Cos'è
Sulla strada che porta da Baitoni a Bondone si trova il bastione naturale su cui fu costruito il castello San Giovanni, proprietà per secoli della potente famiglia Lodron, che dominò la valle prima di espandersi nel resto del Trentino, in Austria e in Baviera. Con il passare del tempo e a causa degli eventi il castello è decaduto ma è rimasto a testimoniare un passato glorioso.
Posto a controllo dell’imboccatura delle Valli Giudicarie, delicata area di confine dei domini vescovili tridentini e feudo dei Lodrón, dal XIII secolo, rimase in mano alla potente casata ininterrottamente fino al Novecento, eccezion fatta per una breve occupazione da parte delle truppe milanesi del Piccinino nel XV secolo. Negli anni Cinquanta del XX secolo venne acquistato da nuovi proprietari che vi avviarono notevoli lavori di restauro.
Come per altri castelli della Valle del Chiese amministrati dai Lodrón, l’elemento militare prevale nettamente su quello abitativo-residenziale. Ne è prova che con l’avvento della polvere da sparo, si provvide ad ammodernare il complesso, trasformato in una piccola fortezza rinascimentale.

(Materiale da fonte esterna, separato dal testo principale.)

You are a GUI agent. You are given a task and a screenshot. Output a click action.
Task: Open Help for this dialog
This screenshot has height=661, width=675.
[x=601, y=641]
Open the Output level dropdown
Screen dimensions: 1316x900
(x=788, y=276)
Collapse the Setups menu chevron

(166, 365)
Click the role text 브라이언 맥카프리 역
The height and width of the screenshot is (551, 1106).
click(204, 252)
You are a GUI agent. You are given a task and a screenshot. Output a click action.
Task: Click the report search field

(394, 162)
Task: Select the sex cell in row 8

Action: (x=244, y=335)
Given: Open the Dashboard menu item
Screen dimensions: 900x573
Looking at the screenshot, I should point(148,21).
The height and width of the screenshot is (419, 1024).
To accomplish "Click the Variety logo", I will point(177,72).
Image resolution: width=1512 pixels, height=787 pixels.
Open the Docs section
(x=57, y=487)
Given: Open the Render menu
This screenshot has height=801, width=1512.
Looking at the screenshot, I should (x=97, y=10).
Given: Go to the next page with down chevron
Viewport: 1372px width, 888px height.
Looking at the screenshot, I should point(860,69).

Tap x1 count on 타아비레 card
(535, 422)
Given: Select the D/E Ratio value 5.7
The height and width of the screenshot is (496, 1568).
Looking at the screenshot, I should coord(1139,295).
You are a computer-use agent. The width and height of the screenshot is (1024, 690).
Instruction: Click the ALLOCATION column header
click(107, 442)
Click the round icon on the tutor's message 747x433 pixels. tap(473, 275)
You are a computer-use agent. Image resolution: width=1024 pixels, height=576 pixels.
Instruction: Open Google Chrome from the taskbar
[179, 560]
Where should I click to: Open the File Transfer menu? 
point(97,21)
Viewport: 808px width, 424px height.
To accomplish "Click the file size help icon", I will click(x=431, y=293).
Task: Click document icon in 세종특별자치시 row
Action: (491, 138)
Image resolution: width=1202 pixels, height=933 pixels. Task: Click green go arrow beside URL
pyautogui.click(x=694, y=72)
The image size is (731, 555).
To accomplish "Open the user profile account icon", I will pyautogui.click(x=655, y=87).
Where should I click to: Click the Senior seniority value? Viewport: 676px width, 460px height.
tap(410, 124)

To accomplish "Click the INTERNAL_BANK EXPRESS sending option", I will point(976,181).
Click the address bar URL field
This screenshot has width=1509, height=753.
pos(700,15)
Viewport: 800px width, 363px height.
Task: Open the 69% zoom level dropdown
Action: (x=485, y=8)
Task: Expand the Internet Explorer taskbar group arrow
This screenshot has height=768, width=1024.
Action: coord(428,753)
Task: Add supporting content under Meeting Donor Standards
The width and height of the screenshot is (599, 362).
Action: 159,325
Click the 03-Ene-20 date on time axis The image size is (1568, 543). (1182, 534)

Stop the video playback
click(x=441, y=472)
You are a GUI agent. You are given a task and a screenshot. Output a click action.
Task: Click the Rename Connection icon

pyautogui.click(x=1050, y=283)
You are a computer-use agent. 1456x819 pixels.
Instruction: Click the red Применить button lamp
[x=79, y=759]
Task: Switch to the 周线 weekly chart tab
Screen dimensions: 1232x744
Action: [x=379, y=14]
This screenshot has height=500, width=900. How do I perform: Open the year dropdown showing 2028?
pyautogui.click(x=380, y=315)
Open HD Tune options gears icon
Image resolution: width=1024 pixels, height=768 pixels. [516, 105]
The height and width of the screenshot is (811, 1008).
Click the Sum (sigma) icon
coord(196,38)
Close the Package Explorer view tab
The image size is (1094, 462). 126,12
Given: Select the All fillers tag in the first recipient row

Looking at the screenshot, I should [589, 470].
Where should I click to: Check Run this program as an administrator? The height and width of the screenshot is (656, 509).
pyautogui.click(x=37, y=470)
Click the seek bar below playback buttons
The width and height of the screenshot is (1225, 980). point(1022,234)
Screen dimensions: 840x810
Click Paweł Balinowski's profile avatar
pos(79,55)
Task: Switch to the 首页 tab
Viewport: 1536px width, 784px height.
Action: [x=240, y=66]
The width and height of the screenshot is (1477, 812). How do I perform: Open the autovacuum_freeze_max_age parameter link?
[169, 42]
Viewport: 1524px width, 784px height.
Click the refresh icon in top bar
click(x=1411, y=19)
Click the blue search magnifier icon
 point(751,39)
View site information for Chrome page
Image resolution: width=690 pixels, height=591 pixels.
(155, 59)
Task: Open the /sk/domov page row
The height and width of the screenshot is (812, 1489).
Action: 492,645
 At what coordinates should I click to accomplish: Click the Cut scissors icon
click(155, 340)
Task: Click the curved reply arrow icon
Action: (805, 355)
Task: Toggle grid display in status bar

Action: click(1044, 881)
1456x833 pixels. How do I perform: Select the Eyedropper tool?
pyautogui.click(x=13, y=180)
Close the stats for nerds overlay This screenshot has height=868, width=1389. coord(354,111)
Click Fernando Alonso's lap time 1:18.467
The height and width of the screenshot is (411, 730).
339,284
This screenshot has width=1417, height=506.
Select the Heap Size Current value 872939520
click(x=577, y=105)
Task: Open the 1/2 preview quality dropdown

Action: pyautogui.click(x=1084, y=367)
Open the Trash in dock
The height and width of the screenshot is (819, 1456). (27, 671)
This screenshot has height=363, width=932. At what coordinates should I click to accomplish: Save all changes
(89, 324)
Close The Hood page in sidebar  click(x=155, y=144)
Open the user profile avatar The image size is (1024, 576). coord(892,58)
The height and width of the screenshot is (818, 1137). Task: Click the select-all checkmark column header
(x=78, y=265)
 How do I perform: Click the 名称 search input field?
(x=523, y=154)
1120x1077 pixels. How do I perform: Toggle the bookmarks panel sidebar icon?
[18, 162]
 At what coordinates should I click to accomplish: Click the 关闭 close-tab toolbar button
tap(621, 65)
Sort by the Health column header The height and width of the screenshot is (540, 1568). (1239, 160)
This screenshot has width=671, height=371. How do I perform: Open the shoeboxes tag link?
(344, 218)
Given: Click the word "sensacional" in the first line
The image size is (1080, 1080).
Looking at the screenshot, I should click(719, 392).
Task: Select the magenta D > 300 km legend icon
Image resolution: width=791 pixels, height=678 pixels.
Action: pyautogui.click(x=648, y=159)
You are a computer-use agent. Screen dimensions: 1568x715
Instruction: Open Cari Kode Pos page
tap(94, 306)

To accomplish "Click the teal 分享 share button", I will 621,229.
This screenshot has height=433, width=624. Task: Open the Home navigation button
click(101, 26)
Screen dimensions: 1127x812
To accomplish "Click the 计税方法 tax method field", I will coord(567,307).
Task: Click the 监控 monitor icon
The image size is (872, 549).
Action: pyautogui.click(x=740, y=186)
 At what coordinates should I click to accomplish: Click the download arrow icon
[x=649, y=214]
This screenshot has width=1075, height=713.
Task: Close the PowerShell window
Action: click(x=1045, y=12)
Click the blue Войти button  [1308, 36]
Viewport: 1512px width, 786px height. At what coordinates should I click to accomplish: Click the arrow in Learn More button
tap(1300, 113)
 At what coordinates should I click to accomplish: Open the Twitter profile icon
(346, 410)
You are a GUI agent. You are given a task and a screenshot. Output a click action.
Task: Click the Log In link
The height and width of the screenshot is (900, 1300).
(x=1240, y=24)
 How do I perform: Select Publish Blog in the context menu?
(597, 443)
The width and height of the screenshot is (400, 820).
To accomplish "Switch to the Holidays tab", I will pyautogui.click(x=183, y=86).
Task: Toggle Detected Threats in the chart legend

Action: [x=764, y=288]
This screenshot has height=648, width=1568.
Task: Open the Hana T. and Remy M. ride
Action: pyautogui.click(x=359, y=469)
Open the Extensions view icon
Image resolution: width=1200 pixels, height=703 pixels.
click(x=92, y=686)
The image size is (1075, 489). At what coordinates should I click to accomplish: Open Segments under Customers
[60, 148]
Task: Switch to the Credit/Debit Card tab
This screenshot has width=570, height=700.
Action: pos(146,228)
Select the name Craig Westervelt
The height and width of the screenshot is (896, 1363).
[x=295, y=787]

Costruito utilizzando il granito proveniente dalle lontane cave di Daone, il castello cadde in rovina per la continua spogliazione cui fu sottoposto da parte della popolazione, ansiosa di impadronirsi di pregevole materiale da costruzione. Oggi il castello di proprietà del Comune di Bondone si presenta in ottimo stato di conservazione: i recenti restauri hanno permesso di riportarne alla luce l’antica fisionomia.
Come arrivare:
raggiungibile SOLO a piedi attraverso:
- passeggiata su strada sterrata che parte dal parcheggio (15 minuti).
- sentiero che parte da Baitoni, in prossimità del parcheggio in riva al lago (20-30 minuti e 150 metri di dislivello).